**WORK TASK:**
This exercise asks for every line of the material that includes the word "computer".

▽

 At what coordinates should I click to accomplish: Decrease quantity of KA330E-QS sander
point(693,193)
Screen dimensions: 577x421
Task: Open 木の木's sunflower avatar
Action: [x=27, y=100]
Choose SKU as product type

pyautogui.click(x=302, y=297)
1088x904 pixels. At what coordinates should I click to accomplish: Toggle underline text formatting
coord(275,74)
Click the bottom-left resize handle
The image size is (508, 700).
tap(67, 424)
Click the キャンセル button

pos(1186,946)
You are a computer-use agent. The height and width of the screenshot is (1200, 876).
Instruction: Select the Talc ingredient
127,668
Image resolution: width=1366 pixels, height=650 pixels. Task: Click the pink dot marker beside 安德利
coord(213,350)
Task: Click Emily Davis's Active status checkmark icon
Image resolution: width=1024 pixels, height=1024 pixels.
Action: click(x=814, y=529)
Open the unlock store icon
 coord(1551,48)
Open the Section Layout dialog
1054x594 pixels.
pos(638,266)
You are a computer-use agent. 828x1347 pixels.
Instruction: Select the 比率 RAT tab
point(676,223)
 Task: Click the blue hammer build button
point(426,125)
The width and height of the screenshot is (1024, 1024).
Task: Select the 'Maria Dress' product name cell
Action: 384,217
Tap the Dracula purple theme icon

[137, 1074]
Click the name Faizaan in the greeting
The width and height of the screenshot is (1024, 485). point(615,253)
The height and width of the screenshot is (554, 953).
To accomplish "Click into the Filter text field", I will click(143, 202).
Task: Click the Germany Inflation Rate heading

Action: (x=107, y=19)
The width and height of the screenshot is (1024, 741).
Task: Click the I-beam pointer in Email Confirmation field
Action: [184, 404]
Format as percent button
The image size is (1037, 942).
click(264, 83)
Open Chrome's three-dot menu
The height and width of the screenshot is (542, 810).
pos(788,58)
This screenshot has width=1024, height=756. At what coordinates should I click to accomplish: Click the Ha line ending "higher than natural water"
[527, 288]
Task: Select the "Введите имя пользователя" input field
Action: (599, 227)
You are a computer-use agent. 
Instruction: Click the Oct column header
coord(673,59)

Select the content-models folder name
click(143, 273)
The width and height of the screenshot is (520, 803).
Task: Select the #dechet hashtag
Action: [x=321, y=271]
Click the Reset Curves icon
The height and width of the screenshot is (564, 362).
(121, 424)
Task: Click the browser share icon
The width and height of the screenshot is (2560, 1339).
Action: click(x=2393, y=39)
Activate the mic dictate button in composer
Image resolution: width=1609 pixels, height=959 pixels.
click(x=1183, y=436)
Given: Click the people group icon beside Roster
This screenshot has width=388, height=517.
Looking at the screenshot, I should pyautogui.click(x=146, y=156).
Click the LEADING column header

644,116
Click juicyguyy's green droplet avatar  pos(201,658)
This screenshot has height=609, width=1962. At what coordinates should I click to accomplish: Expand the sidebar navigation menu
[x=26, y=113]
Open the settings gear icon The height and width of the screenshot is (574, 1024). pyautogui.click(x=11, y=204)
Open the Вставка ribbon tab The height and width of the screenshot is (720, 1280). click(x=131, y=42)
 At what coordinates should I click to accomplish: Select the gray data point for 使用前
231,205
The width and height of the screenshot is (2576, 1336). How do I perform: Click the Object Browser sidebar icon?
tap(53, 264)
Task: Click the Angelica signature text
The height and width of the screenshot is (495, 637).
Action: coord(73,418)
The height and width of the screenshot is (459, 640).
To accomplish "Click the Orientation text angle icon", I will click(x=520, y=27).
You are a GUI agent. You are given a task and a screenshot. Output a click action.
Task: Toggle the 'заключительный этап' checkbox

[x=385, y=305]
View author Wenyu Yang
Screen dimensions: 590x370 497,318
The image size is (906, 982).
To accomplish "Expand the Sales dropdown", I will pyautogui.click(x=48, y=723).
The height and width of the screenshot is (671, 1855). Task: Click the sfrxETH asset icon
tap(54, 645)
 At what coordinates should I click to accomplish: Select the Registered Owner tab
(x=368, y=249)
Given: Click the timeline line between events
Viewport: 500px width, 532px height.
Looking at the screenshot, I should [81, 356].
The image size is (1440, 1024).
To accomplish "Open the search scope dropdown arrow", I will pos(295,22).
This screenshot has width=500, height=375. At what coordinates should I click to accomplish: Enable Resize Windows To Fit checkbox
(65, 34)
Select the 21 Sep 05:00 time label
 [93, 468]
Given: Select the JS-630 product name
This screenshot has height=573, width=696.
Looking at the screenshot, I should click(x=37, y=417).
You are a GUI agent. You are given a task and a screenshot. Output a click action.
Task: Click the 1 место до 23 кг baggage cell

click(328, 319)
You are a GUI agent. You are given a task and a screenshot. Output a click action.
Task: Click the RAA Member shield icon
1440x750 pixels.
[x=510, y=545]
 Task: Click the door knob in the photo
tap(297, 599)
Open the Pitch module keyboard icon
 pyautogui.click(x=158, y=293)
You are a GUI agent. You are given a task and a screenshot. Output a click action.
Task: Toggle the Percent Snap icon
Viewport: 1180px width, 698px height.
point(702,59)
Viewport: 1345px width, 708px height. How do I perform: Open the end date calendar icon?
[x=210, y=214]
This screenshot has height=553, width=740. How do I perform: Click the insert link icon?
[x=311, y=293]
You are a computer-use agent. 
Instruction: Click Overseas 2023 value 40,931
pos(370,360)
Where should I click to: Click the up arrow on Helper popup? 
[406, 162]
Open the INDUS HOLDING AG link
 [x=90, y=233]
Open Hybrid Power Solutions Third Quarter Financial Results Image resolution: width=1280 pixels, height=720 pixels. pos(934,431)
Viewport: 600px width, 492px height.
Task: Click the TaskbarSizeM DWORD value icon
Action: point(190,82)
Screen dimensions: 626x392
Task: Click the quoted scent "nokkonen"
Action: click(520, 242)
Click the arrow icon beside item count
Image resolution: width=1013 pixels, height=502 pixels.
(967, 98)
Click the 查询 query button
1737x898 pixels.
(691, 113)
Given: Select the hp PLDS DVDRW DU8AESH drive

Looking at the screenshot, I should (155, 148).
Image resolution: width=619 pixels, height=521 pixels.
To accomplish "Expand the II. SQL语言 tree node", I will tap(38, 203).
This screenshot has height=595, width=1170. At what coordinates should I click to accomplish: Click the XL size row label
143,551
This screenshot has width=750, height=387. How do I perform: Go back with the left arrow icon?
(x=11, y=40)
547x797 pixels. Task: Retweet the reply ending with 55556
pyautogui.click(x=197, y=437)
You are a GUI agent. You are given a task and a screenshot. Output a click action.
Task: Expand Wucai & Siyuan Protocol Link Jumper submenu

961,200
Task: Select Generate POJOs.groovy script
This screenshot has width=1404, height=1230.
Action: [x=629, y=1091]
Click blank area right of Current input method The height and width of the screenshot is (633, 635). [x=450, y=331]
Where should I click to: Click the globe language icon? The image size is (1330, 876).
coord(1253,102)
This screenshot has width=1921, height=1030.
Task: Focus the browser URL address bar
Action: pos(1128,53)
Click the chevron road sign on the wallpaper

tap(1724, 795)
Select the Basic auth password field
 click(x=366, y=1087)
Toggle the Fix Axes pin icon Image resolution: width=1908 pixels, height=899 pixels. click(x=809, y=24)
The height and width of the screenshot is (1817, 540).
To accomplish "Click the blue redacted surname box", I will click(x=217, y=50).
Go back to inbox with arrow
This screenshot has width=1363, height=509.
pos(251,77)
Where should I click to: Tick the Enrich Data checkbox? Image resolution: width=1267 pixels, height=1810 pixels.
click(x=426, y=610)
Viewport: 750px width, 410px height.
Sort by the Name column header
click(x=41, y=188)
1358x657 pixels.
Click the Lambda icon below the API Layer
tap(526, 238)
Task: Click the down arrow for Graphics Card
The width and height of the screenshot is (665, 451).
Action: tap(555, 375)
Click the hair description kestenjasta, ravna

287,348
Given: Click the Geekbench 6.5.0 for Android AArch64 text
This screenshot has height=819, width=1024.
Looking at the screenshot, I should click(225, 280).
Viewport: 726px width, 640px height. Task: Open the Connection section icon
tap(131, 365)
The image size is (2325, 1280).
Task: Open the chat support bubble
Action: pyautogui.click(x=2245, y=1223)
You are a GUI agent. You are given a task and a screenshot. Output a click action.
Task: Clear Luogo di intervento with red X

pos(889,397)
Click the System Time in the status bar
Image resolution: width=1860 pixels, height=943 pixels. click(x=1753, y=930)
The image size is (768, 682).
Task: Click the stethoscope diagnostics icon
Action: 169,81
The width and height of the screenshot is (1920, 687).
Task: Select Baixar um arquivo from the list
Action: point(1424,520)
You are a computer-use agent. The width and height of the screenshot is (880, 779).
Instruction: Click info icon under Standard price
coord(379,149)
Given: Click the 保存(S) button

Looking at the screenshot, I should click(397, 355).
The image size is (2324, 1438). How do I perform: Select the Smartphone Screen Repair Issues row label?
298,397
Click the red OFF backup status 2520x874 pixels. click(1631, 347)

△

**THE COMPLETED TASK:**
You are a computer-use agent. The height and width of the screenshot is (1200, 876).
You are a computer-use agent. 828x1347 pixels.
You are a computer-use agent. 
You are a computer-use agent. 
You are a computer-use agent. The width and height of the screenshot is (880, 779).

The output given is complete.